Towards ending the silence: working women as carers of children with chronic illness/disability

This research presents stories from Australian women who work and care for a child with a significant chronic illness or disability. The paper considers the theory of Silencing the Self (Jack, 1991) in relation to the reported experiences and behaviours of these women. We report three themes of Caring and Working: "Otherness", "Doing it All" - but "Wanting to Live a Normal Life". As in Jack's study, these women engaged in silencing of the self. However, we also observed other people contributing to their silence and, unlike the respondents in Jack's study, many of these women fought the silence and did not accept that their unhappy situations should continue. They sought a life where silencing may not have been necessary.

Work and recreational changes among people with neurological illness and their caregivers

Background. Progressive neurological illnesses alter the health and well-being of people who experience them, and frequently lead to changes in the activities of both patients and their carers.

Purpose. The current study investigated changes in work and recreational activities among people with four of these illnesses.

Method. In total, the following numbers of people with neurological illnesses and their carers participated in the study: 28 with multiple sclerosis; 27 with motor neurone disease; 31 with Parkinson's; and 24 with Huntingtons disease. In addition, 28 professionals who worked with these populations participated in the study. Individual interviews were conducted with each of the above respondents to determine the impact of the neurological illness.

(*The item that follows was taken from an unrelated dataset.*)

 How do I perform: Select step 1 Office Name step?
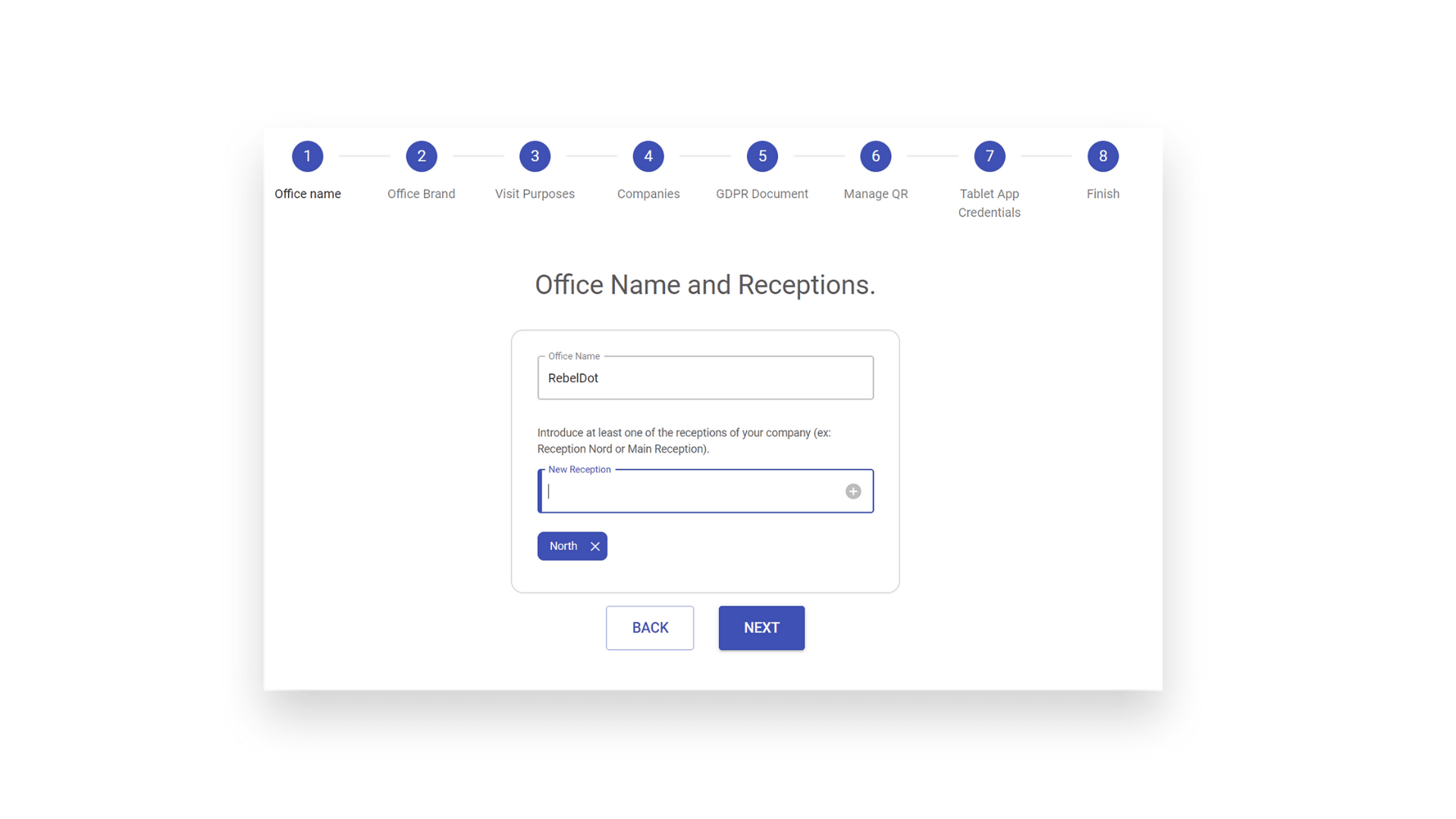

Results. The results demonstrated a high level of agreement from each of the participants. Most of the people with the illnesses and many of the carers had reduced their level of paid work. Generally, all groups of respondents perceived these changes as being negative. Changes in recreational activities were also seen to be primarily negative.

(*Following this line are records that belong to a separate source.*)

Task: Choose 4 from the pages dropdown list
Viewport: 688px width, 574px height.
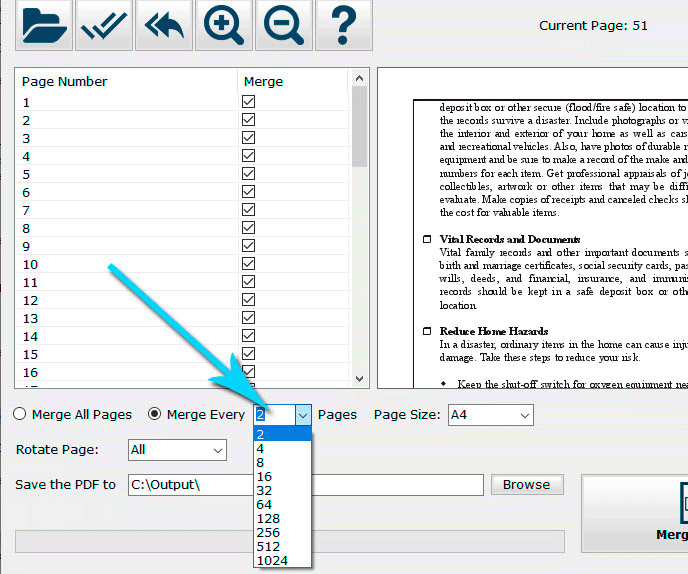Action: 283,448
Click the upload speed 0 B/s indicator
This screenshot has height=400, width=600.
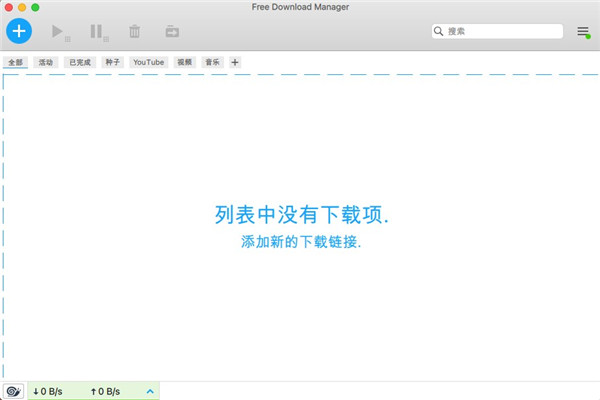[105, 391]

Conclusions. These results are discussed in terms of proposed prevention and intervention programmes to prepare patients and their carers for the changes that result from the neurological illness, strategies to stay at work longer and to help them develop alternative strategies to assist them in filling the gap left in their lives that was previously occupied by paid work.

Attachment bonding and the receipt of care in the face of chronic illness

The relationship between social support and the mental health outcomes of chronic illness sufferers is regarded as complex with inconsistent findings across studies. More recently, researchers have argued that that these inconsistencies may be explained by attachment theory. In this preliminary study, we explored how attachment bonds with three distinct attachment figures – parents, best friends and romantic partners influenced arthritic young adults’ seeking of care. Forty-one arthritis sufferers aged between 18 and 33 years were administered an online questionnaire which included measures of attachment and the receipt of emotional and instrumental care. Significant differences were found in young adults’ attachment avoidance and anxiety ratings, and seeking of instrumental care across parents, best friends and romantic partners. These differences were associated with differences in the frequency and type of care received by young arthritis sufferers across the three attachment figures. Furthermore, arthritis severity was associated with the receipt of care from attachment figures however this relationship was partially mediated by attachment anxiety.